Tasks to perform:
a – Reproduce word for word the part of the book review starting with "Book Review (de" and going on through "(15 July 2009)".
b – Condense the book review's paragraph beginning "The book begins with two chapters" into a short bulleted list that keeps its main facts.

Book Review (de la Dehesa 2007)

Image of the cover of What Do We Know About Globalisation?: Issues of Poverty and Income Distribution

What Do We Know About Globalisation?: Issues of Poverty and Income Distribution

Guillermo de la Dehesa

Blackwell: Oxford (2007), 370 pages, Hardcover, ISBN: 978-1-4051-3669-3 £22.99.

Reviewed by Kim Ward, Department of Geography, University of Exeter (15 July 2009)

“What do we know about Globalisation?” de la Dehesa asks in the title of his new book.  Well, quite a lot one would think if, like de la Dehesa, you count Chairman of the Centre for Economic Research, Vice Chairman of Goldman Sachs Europe and Director of the Santander Banking Group as just a few of your many titles. Indeed, as the breadth of this book illustrates, de la Dehesa does know a lot about economic globalisation, demonstrated by the extensive literary and statistical sources drawn upon throughout. He guides the reader closely through these exhaustive sets of statistics with precision and clarity, allowing the reader to engage with what might otherwise prove to be an overwhelming quantity of information. Globalisation, the author argues firmly throughout, is reducing levels of poverty and inequality across the globe. This is not a controversial view among economists but is one which does not sit well with critics of globalisation.  Critics argue that, at best, the integration of developing countries into the global capitalist market does little to alleviate poverty and inequalities, and at worst exasperates these problems. The author does stop occasionally to admit that some difficulties exist with the current globalisation process, specifically in regard to poverty and inequality – which he discusses in a particularly defensive conclusion.  Despite these brief acknowledgments though, he continuously pushes on to convince the reader that  a process of ‘better globalisation’ (p1) is the solution to this problematic situation, a process which he discusses with rigour in the second half of the book.

The book begins with two chapters that offer a summary of research on technological progress in relation to economic prosperity, poverty and inequality. Here de la Dehesa presents technological progress as a key factor in the advancement of economic prosperity and the reduction of poverty and inequality if, as argued in Chapter 2, technological diffusion to developing countries is assisted to occur more rapidly. Chapters 3 and 4 provide two more review sections. The first considers influences over economic growth rates and includes a section on Geography which discusses what Sachs (2001) has termed “tropical underdevelopment”, drawing on a variety of key papers to put forward a rounded explanation for such a predicament. The fourth chapter takes a statistical approach to ‘the social’ and outlines endogenous factors affecting economic growth i.e. healthcare, education, institutions.

Globalisation sits as a subtle subtext throughout the first four chapters as de la Dehesa lays out a foundation upon which he builds his pro-globalisation arguments in the second half of the book. None of this information is particularly original to the globalisation debate but it does set out a clear review of current research from which the reader can draw if they so wish. The next two chapters (5-6), discuss the global distribution of income, including detailed sections explaining economic measures of poverty and inequality, followed by a broader discussion examining each measure in relation to globalisation. The author ends Chapter 6 by advancing his argument that “more globalisation is needed to try to improve the dismal growth rate situation of some of the poorest countries and regions” (p156). Such approaches to ‘more globalisation’ become the firm focus for the remainder of the book.

Source material:

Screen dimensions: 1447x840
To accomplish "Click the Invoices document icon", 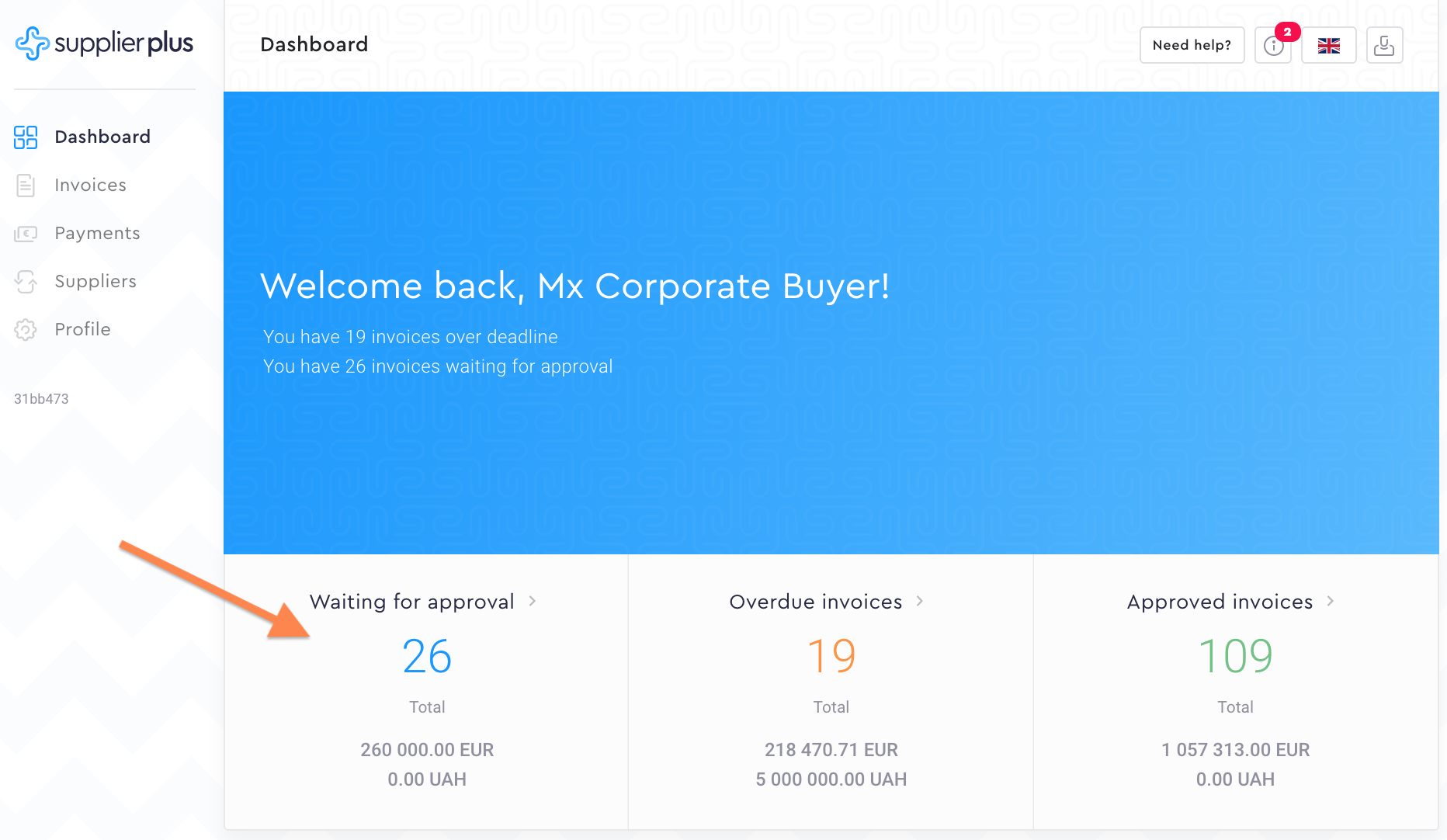I will click(26, 186).
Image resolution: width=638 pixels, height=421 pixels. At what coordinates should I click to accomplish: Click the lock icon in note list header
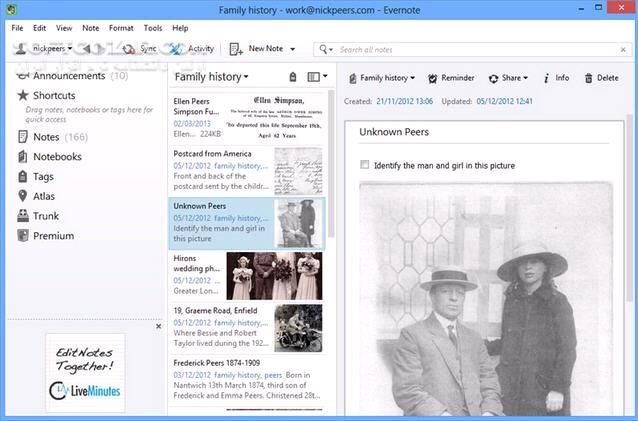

Replies:
a –
Book Review (de la Dehesa 2007)

Image of the cover of What Do We Know About Globalisation?: Issues of Poverty and Income Distribution

What Do We Know About Globalisation?: Issues of Poverty and Income Distribution

Guillermo de la Dehesa

Blackwell: Oxford (2007), 370 pages, Hardcover, ISBN: 978-1-4051-3669-3 £22.99.

Reviewed by Kim Ward, Department of Geography, University of Exeter (15 July 2009)

b –
- **Chapters 1–2:** Summarize research on technological progress in relation to economic prosperity, poverty and inequality. They present technological progress as key to advancing prosperity and reducing poverty and inequality, provided that, as Chapter 2 argues, its diffusion to developing countries is helped to happen more rapidly.
- **Chapter 3:** A review section on influences over economic growth rates. It includes a Geography section on what Sachs (2001) termed "tropical underdevelopment," drawing on key papers to offer a rounded explanation.
- **Chapter 4:** A review section that takes a statistical approach to "the social." It outlines endogenous factors affecting economic growth, such as healthcare, education and institutions.